Par Barras

Tandis que le gouvernement fait face à la crise du Contrat Première Embauche, le parti dominant à gauche, le Parti Socialiste, fait face à une crise plus discrète, qui est celle du contrat nouvelle adhésion. En permettant d'adhérer par Internet, moyennant une cotisation forfaitaire de 20 €, le PS souhaite augmenter le nombre de ses adhérents. L'opération serait apparemment un grand succès, puisque 10 000 personnes auraient rejoint en une semaine le Parti. Mais en proposant de désigner le candidat en décembre, le premier secrétaire du Parti veut que ses nouveaux adhérents puissent participer à la désignation du candidat aux présidentielles (peut voter toute personne ayant au moins six mois d’ancienneté dans le parti). Or plusieurs candidats potentiels voient là une manœuvre propre à favoriser Ségolène Royal, et réclament plutôt un raccourcissement du calendrier. Laurent Fabius a fait savoir haut et fort par la voix de son lieutenant Claude Bartolone que novembre avait été choisi au Congrès et qu’il n’était pas question de revenir la-dessus.
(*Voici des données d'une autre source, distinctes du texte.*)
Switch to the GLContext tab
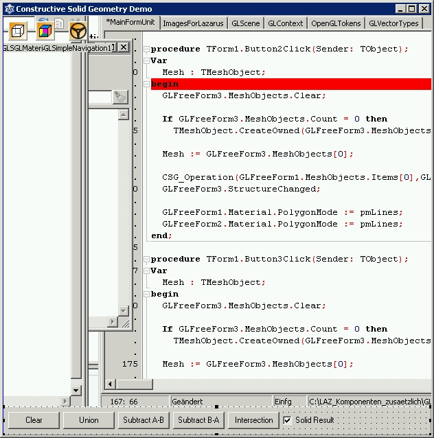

En attendant, les équipes se mobilisent. Le dimanche 12 mars, Fabius et DSK ont réuni les leurs pour faire un tour d’horizon. Tous les lundis matins désormais, les fabiusiens se réunissent aux aurores dans un café de la rue Saint-Honoré pour mettre au point le programme. Celui-ci ne doit pas être trop détaillé, a donné comme consigne Laurent Fabius, car les Français croient de moins en moins aux solutions toutes faites et aux assertions péremptoires. Le temps où certains ordinateurs de l’Insee tournaient nuitamment pour chiffrer le coût du programme commun de la gauche est bien révolu. Chez DSK, on penche pour un programme simple et surtout pour un langage clair. Affirmer une politique de retour au plein emploi paraît indispensable même si depuis trente ans, chaque candidat a toujours assuré que sa priorité était le retour au plein emploi alors que le chômage ne baisse toujours pas. L’idée de l’équipe de DSK est de rompre avec les affirmations traditionnelles du parti sur la gestion de la demande et le réglage conjoncturel, et de proposer une politique structurelle - une politique de l’offre à la suédoise.

Quant à Ségolène Royal, elle attend, faisant savoir que le livre qu’elle doit publier sur sa vision de l’avenir ne sera pas prêt avant fin mai, soit deux mois de retard par rapport au calendrier initialement annoncé.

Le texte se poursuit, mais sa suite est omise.